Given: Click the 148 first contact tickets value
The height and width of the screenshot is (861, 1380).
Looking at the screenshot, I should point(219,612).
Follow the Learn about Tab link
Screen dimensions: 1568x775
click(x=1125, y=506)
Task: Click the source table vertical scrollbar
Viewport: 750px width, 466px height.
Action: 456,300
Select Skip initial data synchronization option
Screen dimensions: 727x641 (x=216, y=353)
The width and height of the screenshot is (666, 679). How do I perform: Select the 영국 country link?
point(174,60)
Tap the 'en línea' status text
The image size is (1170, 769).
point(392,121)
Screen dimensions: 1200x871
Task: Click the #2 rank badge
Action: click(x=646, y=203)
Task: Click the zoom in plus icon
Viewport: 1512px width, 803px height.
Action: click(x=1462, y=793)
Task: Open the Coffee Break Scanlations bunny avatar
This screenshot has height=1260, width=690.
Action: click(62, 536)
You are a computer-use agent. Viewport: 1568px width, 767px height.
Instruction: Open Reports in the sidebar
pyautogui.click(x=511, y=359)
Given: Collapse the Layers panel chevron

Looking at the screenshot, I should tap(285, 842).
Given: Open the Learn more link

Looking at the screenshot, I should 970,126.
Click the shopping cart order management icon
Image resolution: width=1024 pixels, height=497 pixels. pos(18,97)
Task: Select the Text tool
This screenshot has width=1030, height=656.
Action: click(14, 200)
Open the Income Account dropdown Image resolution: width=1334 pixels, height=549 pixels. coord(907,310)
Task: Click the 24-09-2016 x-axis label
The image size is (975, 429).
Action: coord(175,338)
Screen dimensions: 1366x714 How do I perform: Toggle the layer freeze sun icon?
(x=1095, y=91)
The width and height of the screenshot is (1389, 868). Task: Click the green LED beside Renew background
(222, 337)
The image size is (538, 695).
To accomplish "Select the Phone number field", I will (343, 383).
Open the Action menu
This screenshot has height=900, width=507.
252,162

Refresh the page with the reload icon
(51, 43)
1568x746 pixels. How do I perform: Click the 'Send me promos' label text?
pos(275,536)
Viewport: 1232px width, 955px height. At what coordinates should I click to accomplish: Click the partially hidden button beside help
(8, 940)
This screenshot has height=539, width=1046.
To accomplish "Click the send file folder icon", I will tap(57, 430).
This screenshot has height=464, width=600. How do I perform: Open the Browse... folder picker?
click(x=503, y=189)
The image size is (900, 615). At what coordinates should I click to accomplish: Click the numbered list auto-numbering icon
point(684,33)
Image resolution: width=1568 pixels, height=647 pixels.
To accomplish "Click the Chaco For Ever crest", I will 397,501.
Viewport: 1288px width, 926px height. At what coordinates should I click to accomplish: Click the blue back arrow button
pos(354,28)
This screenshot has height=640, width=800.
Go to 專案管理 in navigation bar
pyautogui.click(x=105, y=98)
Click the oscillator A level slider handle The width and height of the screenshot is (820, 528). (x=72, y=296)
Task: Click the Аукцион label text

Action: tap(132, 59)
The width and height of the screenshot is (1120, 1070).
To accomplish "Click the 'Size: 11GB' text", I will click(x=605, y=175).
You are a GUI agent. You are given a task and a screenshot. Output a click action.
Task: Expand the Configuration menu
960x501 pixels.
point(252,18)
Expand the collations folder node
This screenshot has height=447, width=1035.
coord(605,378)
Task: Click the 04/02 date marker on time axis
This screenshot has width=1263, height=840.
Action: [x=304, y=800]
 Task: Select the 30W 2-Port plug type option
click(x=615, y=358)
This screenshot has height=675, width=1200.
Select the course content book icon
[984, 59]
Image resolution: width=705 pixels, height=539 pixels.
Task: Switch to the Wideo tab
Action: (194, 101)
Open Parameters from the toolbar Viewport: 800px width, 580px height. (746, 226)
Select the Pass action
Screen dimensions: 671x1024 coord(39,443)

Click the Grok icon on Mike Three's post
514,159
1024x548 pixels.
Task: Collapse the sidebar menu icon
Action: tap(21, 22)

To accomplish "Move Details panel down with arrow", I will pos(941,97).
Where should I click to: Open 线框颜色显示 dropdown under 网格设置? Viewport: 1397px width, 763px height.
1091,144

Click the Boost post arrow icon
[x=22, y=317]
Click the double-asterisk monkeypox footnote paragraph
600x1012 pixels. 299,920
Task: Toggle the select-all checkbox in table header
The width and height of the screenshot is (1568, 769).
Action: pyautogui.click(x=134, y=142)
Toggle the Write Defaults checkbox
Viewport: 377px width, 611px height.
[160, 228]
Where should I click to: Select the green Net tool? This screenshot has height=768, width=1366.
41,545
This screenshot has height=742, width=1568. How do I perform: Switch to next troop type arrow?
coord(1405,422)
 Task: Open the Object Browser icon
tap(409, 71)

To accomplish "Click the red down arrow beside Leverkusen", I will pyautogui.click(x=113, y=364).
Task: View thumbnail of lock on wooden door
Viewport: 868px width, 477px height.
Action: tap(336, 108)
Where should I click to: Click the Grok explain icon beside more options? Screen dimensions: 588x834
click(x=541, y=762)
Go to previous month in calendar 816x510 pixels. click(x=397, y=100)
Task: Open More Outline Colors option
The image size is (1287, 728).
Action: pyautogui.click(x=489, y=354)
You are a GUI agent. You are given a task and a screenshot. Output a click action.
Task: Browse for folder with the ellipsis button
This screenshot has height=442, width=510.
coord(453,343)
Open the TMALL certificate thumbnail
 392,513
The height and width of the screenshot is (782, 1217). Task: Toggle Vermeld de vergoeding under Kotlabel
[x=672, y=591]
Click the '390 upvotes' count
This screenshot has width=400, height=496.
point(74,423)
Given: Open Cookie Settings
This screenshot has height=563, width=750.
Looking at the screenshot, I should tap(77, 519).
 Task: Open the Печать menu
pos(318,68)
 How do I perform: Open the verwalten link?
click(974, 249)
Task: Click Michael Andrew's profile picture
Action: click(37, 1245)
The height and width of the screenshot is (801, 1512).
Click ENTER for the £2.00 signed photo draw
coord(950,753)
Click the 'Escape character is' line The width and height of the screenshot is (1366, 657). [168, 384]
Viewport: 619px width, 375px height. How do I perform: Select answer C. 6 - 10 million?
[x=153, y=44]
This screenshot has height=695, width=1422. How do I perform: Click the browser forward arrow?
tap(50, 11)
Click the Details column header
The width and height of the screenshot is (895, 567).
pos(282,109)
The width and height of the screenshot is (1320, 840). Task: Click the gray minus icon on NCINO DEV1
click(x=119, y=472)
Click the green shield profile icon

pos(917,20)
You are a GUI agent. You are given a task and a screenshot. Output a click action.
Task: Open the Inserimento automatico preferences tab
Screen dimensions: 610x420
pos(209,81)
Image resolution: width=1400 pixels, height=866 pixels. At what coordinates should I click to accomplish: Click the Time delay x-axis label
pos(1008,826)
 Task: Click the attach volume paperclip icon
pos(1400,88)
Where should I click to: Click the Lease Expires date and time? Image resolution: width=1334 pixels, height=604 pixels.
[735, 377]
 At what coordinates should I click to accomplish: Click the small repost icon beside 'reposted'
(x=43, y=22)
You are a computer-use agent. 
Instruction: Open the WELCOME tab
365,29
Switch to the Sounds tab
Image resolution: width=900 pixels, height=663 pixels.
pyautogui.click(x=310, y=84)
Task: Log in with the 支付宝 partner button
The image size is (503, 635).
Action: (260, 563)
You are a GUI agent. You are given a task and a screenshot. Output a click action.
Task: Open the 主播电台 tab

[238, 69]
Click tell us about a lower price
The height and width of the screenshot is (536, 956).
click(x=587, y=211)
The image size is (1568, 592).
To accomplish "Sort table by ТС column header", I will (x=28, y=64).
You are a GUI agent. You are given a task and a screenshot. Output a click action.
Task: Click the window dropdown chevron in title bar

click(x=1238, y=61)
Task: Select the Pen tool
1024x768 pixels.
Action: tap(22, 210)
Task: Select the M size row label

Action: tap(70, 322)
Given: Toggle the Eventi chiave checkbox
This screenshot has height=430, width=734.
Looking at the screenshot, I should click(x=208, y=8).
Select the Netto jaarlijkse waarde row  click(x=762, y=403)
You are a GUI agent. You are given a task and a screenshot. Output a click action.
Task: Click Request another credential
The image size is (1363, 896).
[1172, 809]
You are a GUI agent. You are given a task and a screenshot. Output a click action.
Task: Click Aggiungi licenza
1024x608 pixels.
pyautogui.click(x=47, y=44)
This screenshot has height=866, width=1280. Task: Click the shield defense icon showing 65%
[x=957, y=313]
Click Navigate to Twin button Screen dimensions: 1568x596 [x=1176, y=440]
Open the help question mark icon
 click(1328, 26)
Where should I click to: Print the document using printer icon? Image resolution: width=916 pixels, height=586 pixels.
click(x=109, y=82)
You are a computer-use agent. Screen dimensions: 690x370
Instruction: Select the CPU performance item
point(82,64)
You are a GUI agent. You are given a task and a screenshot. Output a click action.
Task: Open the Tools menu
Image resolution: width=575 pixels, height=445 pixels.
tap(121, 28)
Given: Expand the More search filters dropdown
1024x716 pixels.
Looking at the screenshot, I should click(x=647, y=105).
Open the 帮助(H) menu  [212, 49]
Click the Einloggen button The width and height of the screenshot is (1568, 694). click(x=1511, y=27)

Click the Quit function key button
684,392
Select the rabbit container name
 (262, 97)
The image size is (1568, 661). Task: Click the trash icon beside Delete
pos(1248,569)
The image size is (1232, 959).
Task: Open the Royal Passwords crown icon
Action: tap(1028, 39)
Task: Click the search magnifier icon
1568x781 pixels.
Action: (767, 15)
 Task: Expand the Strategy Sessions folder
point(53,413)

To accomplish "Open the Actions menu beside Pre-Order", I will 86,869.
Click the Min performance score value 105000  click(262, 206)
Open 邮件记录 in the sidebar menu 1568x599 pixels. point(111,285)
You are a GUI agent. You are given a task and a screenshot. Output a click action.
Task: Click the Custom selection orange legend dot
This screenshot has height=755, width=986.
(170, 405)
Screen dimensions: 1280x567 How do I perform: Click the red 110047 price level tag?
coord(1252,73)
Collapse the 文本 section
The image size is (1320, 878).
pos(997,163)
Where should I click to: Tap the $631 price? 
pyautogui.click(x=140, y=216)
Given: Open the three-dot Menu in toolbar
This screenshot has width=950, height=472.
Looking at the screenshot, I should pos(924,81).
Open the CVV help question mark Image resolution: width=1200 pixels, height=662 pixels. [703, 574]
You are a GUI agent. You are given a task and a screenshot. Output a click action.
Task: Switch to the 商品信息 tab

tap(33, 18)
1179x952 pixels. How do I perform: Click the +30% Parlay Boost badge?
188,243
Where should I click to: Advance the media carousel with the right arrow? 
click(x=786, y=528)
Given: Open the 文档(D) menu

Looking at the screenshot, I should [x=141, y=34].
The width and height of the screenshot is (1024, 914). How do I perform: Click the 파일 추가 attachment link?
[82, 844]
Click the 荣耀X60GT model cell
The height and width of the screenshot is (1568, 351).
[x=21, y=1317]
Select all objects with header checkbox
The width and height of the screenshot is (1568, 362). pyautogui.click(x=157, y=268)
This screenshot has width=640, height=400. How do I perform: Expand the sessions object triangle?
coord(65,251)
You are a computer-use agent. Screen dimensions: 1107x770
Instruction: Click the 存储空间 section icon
··········
*Aim of the task*. The expected answer holds each line from the listing above where the string "search" is present.

*Task response*.
Given: Expand the More search filters dropdown
Task: Click the search magnifier icon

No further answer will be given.